Singing the African-American spiritual “Wade in the Water,” activists and religious leaders and truck drivers tried Wednesday to breach security at a downtown conference of seaport authorities to appeal to the Port of Seattle to improve working conditions and pay for drivers.

In the same hotel where hundreds of delegates to the World Trade Organization took refuge from tear gas in 1999, the activists sought to highlight their call for drivers to be hired as employees instead of scraping by as independent contractors. The drivers say they are on some days working for less than minimum wage, waiting for up to six hours to get a load that might pay them $40 or $50. Because they are independent contractors, the drivers also are responsible for sometimes-expensive maintenance and repairs.
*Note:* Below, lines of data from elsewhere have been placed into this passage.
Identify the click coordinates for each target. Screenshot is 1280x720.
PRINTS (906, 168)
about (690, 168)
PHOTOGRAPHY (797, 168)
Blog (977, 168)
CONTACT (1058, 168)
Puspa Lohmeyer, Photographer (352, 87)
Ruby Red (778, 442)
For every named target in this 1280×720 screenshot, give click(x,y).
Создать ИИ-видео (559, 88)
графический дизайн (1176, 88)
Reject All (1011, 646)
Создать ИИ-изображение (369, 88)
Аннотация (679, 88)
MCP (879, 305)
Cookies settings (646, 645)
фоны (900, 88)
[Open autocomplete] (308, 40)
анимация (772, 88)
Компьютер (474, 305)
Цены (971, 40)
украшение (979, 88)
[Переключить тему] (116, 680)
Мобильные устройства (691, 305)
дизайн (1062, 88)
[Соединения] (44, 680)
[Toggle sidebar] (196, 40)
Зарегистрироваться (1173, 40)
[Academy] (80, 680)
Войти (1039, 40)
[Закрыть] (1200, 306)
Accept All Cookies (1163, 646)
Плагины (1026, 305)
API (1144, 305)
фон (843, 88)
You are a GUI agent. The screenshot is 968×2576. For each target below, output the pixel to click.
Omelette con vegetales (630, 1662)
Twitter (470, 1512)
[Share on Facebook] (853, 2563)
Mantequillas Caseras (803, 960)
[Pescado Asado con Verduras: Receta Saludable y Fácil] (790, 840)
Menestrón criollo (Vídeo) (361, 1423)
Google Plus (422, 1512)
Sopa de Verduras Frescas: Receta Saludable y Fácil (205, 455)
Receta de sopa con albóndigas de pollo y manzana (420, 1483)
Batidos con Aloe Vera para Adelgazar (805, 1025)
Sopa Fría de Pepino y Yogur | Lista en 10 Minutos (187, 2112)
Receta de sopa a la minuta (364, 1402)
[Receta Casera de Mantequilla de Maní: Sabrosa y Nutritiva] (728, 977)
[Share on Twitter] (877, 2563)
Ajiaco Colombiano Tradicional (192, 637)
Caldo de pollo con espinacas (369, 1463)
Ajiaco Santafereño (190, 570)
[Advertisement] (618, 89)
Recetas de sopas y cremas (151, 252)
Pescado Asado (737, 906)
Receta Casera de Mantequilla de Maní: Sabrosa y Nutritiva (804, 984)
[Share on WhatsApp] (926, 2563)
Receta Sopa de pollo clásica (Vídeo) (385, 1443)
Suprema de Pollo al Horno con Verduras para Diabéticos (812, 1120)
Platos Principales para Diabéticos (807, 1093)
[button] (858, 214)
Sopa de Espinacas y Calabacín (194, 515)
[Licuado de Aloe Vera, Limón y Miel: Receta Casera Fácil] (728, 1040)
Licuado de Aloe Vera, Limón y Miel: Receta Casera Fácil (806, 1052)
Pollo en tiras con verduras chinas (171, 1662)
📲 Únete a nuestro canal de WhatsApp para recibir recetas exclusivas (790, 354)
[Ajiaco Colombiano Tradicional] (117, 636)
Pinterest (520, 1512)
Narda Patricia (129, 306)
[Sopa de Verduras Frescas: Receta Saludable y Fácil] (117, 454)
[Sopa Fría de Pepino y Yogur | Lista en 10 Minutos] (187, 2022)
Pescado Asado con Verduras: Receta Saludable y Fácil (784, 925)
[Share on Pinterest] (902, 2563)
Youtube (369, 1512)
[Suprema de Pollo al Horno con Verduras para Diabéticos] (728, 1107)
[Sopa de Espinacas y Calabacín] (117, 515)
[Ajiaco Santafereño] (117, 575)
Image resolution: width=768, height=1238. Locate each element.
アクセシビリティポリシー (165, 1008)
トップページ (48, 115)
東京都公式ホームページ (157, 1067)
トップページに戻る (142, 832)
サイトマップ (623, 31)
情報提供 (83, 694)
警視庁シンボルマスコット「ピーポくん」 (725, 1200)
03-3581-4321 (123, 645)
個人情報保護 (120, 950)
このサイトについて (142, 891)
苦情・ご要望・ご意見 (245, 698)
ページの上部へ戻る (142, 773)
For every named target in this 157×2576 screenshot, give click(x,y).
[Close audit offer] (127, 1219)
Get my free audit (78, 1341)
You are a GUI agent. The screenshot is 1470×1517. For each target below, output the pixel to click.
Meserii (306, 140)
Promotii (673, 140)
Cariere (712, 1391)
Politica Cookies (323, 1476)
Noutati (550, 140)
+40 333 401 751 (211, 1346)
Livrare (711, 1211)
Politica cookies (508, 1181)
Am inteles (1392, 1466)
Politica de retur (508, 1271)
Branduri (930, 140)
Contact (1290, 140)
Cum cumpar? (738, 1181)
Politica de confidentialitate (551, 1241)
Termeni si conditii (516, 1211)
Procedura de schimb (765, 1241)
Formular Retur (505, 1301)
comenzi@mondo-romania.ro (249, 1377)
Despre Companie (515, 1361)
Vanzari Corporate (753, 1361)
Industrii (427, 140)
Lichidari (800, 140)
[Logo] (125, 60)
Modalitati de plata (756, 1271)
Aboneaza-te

Several waves of protesters, about 30 in all, were turned back in front of a phalanx of Port of Seattle police officers on the fourth floor of the Westin. “If you are not credentialed, you need to head right down that escalator!” Westin General Manager Elizabeth James instructed the last wave, which broke into song as the protesters moved slowly toward the exit.

The protesters are planning a larger demonstration outside the Westin Thursday at noon.

Michael Ramos, executive director of the Church Council of Greater Seattle and a board member of the activist group Puget Sound Sage, said he was trying Wednesday to deliver a letter from several local and national religious leaders calling for better treatment of the drivers. Several workers also bore their own letter, hoping to deliver it to Port of Seattle executives at the conference.